Property::Property(){
owner = "NULL";
address = "NULL";
suburb = "NULL";
postcode = 0;
}
Property::Property(string theOwner, string theAddress,
string theSuburb, int thepostCode):
owner(theOwner), address(theAddress),
suburb(theSuburb), postcode(thepostCode){}
Property::~Property() {}
Property::Property(const Property& orig) :
owner(orig.getOwner()), address(orig.getAddress()),
suburb(orig.getSuburb()), postcode(getPostcode()) {}
property_a.h文件
#ifndef __PROPERTY_A_H__
#define __PROPERTY_A_H__
/*TODO REQUIRED HEADER FILES AND NAMESPACES*/
#include <string>
#include "utility1.h"
class Property
{
protected:
string owner;
string address;
string suburb;
int postcode;
public:
Property();
Property(string theOwner, string theAddress, string theSuburb, int thepostCode);
virtual ~Property();
Property(const Property& orig);
virtual void input() ; // Data input for a Property object
virtual void print() ; // Data output for a Property object
string getOwner() const {return owner;}; //Note the use of const
string getAddress() const {return address;};
string getSuburb() const {return suburb;};
int getPostcode() const {return postcode;};
void setOwner(string newOwner) {owner = newOwner;};
void setAddress(string newAddress) {address = newAddress;};
void setSuburb( string newSuburb) {suburb = newSuburb;};
void setPostcode(int newPostcode) {postcode = newPostcode;};
};
#endif
我希望这是足够的细节
答案 0 :(得分:1)
看到错误会很高兴,但看起来你根本没有调用复制构造函数:
new Commercial(dynamic_cast<Commercial*>(properties[0]));
就像打电话
Commercial(Commercial * other);
所以你需要
new Commercial(*dynamic_cast<Commercial*>(properties[0]));
答案 1 :(得分:1)
properties [2] = new Commercial(dynamic_cast(properties [0])); //&lt; - 复制构造函数我无法工作。

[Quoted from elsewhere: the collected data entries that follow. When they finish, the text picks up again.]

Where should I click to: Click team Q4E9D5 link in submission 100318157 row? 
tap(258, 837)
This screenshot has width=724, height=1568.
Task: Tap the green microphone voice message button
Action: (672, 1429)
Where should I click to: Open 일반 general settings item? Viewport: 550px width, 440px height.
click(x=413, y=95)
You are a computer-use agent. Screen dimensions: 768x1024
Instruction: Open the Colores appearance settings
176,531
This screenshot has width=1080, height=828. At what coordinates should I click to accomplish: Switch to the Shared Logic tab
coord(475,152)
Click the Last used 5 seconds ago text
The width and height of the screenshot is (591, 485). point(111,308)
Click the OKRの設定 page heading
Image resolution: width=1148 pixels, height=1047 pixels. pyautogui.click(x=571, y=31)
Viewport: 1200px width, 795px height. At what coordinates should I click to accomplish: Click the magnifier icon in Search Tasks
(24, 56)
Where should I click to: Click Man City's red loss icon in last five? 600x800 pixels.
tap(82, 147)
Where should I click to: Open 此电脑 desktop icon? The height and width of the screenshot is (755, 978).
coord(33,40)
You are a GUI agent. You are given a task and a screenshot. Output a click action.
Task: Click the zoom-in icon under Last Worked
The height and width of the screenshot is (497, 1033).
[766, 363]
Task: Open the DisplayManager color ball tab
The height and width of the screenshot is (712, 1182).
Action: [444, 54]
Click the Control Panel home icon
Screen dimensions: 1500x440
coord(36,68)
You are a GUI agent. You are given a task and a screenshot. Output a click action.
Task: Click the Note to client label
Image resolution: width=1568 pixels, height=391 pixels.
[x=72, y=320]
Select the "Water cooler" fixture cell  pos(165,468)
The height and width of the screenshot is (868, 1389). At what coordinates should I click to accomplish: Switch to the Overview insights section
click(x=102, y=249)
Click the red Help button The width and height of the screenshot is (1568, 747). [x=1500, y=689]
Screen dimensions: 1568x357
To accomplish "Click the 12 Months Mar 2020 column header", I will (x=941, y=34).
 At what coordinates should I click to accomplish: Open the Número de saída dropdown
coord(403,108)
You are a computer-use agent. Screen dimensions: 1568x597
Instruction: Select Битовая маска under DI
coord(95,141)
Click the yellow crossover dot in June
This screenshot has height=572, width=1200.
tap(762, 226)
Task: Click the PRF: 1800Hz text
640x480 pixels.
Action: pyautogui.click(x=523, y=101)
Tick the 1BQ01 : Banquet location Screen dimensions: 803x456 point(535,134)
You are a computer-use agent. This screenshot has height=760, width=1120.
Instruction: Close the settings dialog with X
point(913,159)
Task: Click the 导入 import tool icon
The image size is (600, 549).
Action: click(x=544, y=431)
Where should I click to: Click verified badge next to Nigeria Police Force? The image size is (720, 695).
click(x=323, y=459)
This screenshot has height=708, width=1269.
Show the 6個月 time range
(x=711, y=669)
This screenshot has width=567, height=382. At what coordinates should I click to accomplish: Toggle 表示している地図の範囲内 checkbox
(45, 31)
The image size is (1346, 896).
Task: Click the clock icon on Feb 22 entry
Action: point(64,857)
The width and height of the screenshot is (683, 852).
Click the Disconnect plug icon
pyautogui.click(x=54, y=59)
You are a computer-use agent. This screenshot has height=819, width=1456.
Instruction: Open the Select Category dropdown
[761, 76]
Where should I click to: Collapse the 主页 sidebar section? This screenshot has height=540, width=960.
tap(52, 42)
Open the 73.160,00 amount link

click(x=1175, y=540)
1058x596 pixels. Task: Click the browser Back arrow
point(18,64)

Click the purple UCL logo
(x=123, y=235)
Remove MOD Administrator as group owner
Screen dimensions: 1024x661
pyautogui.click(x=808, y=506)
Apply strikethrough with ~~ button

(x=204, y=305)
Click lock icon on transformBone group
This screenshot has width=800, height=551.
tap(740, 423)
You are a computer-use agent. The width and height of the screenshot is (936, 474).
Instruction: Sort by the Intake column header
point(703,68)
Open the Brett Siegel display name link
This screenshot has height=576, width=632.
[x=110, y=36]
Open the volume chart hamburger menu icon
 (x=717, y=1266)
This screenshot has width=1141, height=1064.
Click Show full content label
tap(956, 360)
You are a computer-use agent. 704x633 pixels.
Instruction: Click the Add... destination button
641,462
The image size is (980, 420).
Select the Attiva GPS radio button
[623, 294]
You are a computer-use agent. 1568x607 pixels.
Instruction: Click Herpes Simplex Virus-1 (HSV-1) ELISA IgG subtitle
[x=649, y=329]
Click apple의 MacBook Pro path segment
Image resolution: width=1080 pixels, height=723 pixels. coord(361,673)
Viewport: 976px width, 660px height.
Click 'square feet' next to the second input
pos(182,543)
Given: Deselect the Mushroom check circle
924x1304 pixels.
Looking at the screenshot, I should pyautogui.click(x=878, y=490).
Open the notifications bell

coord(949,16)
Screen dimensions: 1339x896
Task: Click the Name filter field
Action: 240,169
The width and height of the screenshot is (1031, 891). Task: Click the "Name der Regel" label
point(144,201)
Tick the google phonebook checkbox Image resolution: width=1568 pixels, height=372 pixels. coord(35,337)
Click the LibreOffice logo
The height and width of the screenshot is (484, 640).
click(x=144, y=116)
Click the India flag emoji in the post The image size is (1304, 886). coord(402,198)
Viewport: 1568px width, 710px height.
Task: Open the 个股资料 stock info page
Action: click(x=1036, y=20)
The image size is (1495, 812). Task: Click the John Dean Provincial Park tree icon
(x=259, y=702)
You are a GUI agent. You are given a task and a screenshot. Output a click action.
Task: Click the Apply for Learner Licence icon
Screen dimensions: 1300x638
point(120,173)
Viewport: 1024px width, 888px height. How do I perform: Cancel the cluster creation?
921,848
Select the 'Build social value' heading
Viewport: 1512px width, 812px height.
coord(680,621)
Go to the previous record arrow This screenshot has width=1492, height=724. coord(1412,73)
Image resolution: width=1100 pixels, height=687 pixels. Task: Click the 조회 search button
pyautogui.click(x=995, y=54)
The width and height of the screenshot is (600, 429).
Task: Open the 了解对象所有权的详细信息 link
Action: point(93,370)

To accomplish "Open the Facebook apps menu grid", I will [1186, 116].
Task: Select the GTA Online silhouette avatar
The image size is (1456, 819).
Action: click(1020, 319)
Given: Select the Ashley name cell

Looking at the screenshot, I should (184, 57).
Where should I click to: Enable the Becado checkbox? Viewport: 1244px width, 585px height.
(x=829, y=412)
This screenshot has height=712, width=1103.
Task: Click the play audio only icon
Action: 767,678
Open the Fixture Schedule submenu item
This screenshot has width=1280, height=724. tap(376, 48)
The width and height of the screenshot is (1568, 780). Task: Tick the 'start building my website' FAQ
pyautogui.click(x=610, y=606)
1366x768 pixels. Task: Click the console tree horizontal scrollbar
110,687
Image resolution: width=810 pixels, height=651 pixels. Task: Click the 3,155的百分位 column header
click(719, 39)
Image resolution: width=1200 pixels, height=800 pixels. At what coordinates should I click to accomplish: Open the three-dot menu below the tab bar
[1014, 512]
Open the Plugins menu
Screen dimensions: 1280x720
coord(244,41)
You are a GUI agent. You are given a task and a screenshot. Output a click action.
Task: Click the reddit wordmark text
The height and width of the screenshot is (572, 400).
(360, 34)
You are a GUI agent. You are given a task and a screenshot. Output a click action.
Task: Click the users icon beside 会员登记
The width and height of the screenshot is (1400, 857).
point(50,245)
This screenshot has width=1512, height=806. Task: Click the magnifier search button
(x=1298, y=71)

这是将properties[0]投射到Commercial*。但这不是复制构造函数的签名。因此,您需要new Commercial(*dynamic_cast<Commercial*>(properties[0]));。
在此示例中,您可以使用static_cast<Commercial&>(*properties[0]),因为您 知道 properties[0]是Commercial类型。
但,一般情况下,如果您使用dynamic_cast,则可能意味着您不确定派生类型是什么,您需要检查{{在解除引用之前1}}(即,转换失败)。
你可以考虑使用多态API来为你处理这个问题。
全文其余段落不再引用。